Quare sedemus? convenite, et ingrediamur civitatem munitam, et sileamus ibi: quia Dominus Deus noster silere nos fecit, et potum dedit nobis aquam fellis: peccavimus enim Domino.
15 Op heil nog hopen? Geen goed te verwachten! Op een tijd van genezing? Neen, van verschrikking!
Exspectavimus pacem, et non erat bonum: tempus medelæ, et ecce formido.
16 Uit Dan hoort men reeds Het gesnuif van zijn paarden; Van het gebries zijner hengsten Davert heel het land. Ze komen het land, met wat er op staat, verslinden, De stad met die er in wonen.
A Dan auditus est fremitus equorum ejus; a voce hinnituum pugnatorum ejus commota est omnis terra: et venerunt, et devoraverunt terram et plenitudinem ejus; urbem et habitatores ejus.

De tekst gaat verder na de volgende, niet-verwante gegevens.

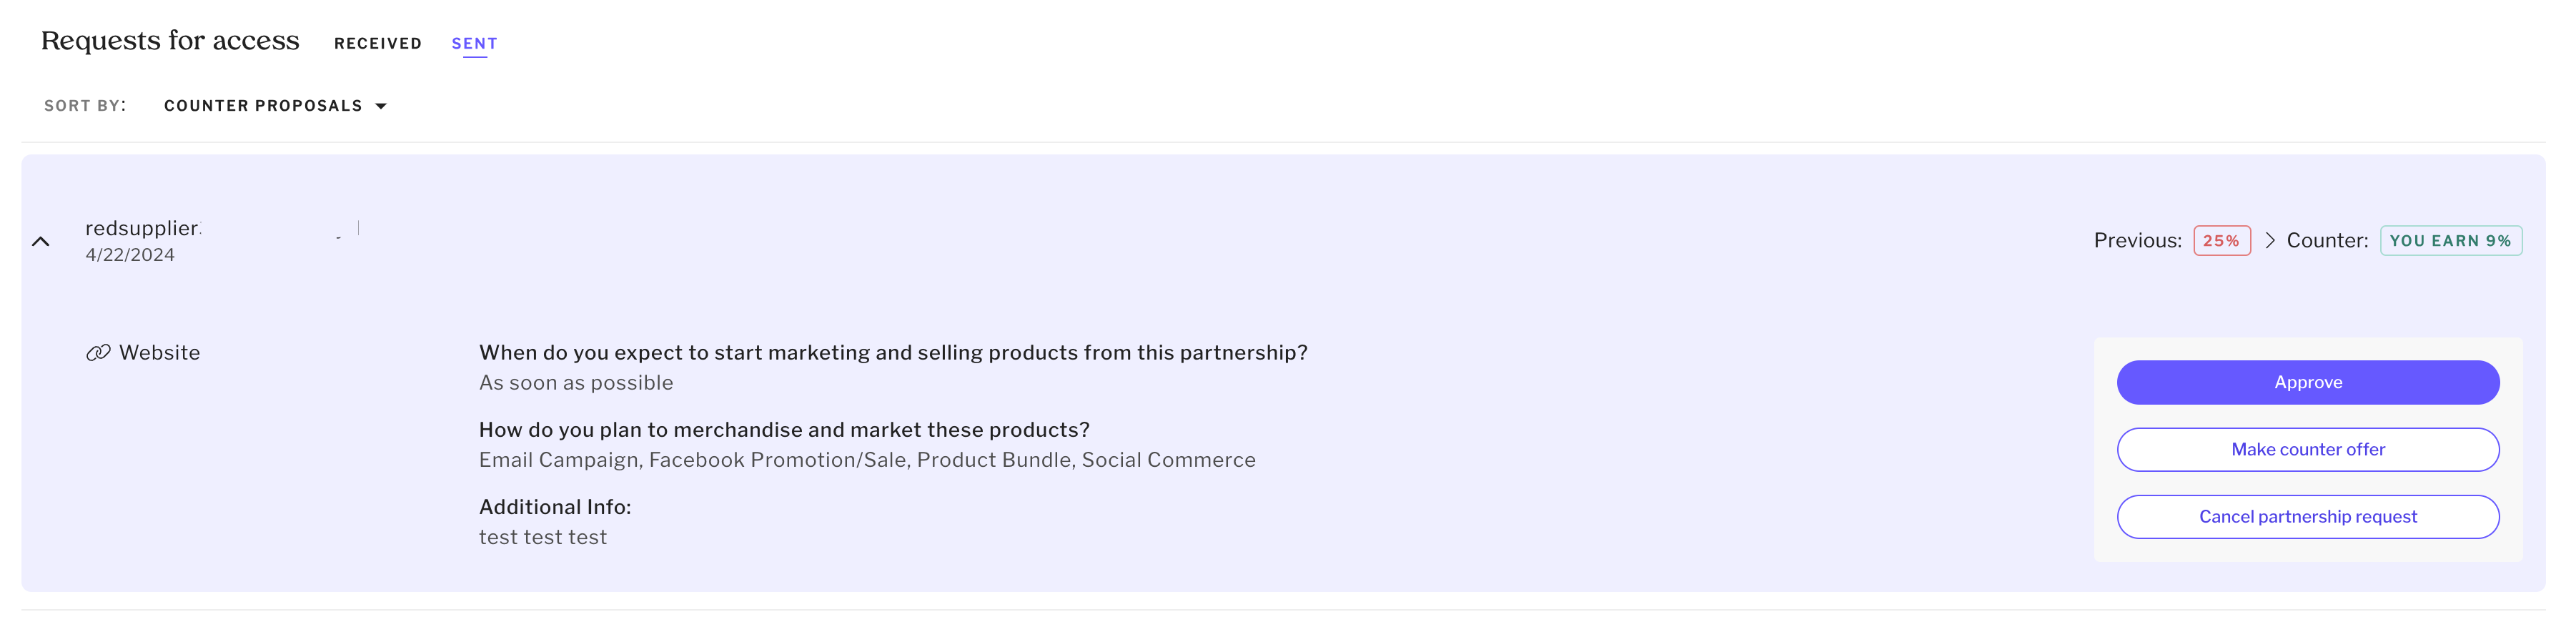Click the Sort By label

[x=85, y=106]
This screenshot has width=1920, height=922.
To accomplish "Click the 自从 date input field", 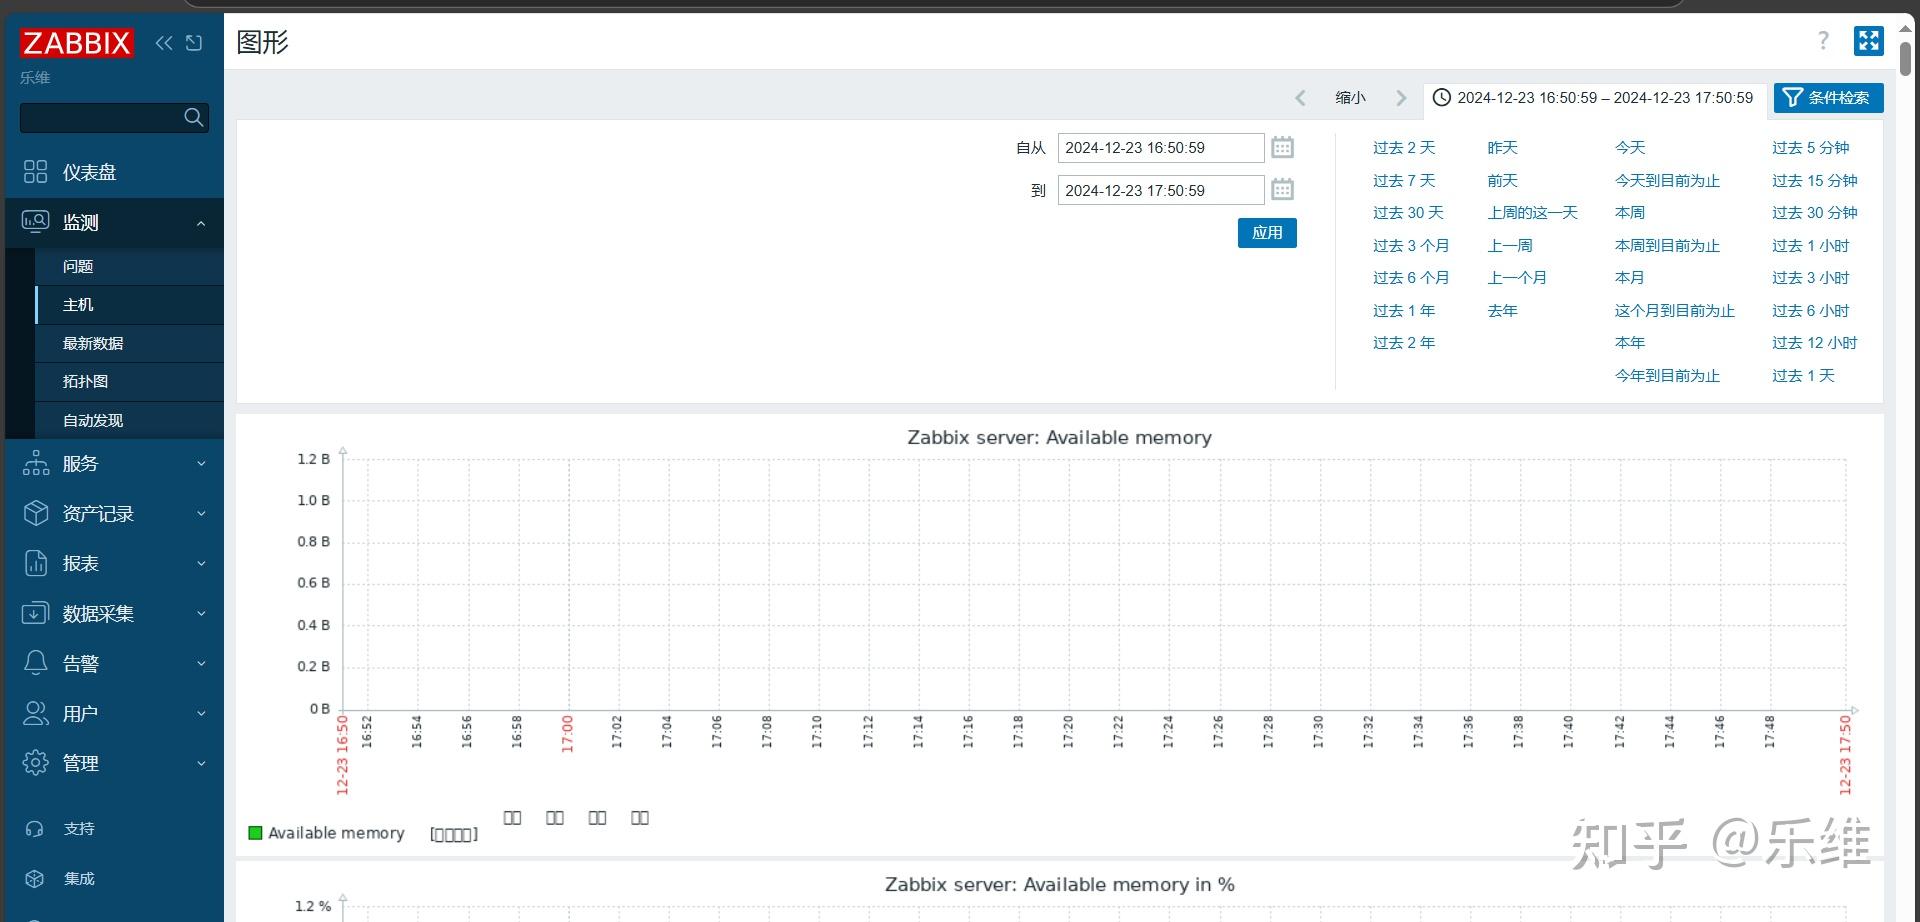I will [x=1160, y=147].
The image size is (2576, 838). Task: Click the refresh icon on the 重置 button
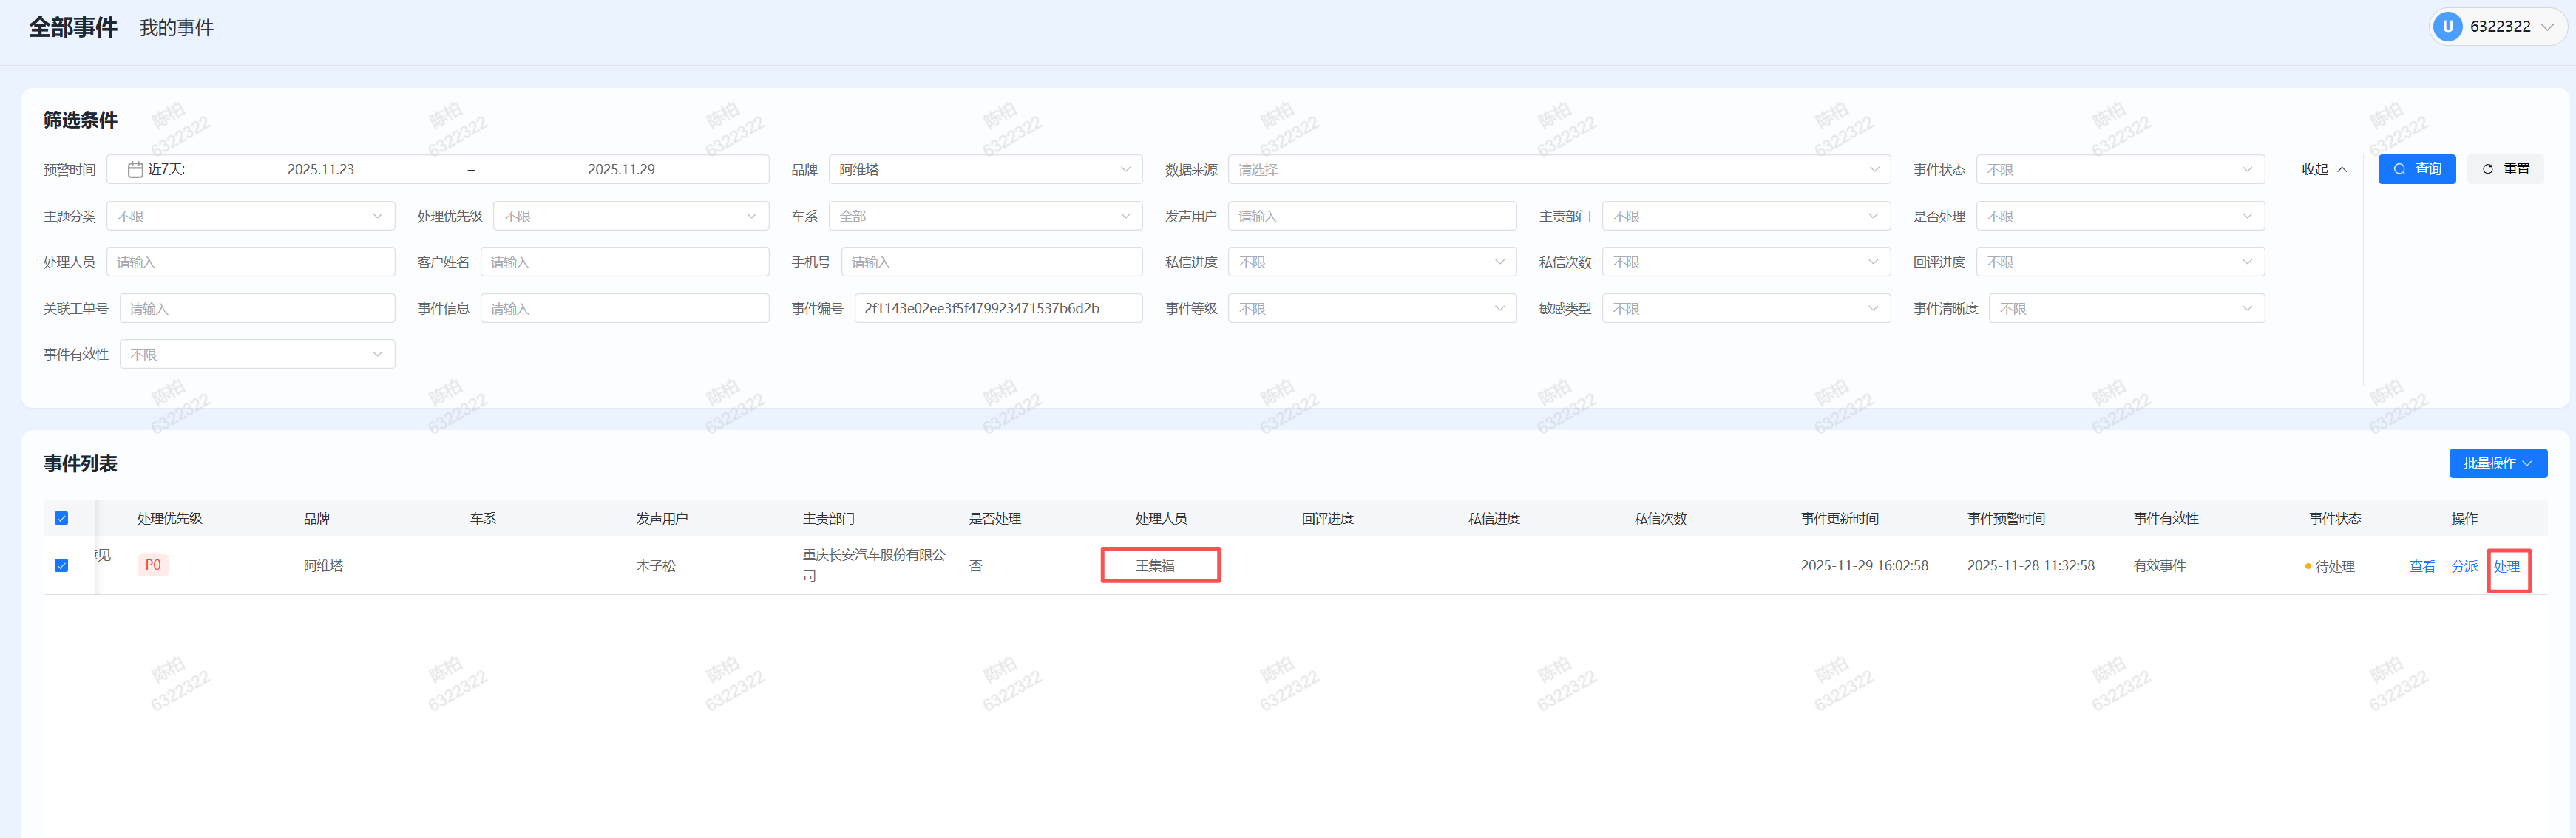[x=2489, y=169]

17 Want zie, Ik laat giftige slangen op u los, Waartegen geen bezwering zal baten; Die zullen u bijten: Is de godsspraak van Jahweh!
Quia ecce ego mittam vobis serpentes regulos, quibus non est incantatio: et mordebunt vos, ait Dominus.
18 Ongeneeslijk mijn smart, Mijn hart is zo ziek,
Dolor meus super dolorem, in me cor meum mœrens.
19 Hoort het jammeren van de dochter van mijn volk Uit verre gewesten: Is Jahweh dan niet meer in Sion, Is zijn Koning daar niet? Waarom hebben ze Hem toch getart met hun beelden, Met die nietigheden uit de vreemde?
Ecce vox clamoris filiæ populi mei de terra longinqua: Numquid Dominus non est in Sion? aut rex ejus non est in ea? Quare ergo me ad iracundiam concitaverunt in sculptilibus suis, et in vanitatibus alienis?
20 De oogst is voorbij, de zomer ten einde, En we zijn nòg niet gered.
Transiit messis, finita est æstas, et nos salvati non sumus.
21 Ik ben gewond door de wonde van de dochter van mijn volk, In rouw, en met ontzetting geslagen.
Super contritione filiæ populi mei contritus sum, et contristatus: stupor obtinuit me.
22 Is er geen balsem, geen geneesheer in Gilad; Waarom is de wonde van de dochter van mijn volk niet genezen?
Numquid resina non est in Galaad? aut medicus non est ibi? quare igitur non est obducta cicatrix filiæ populi mei?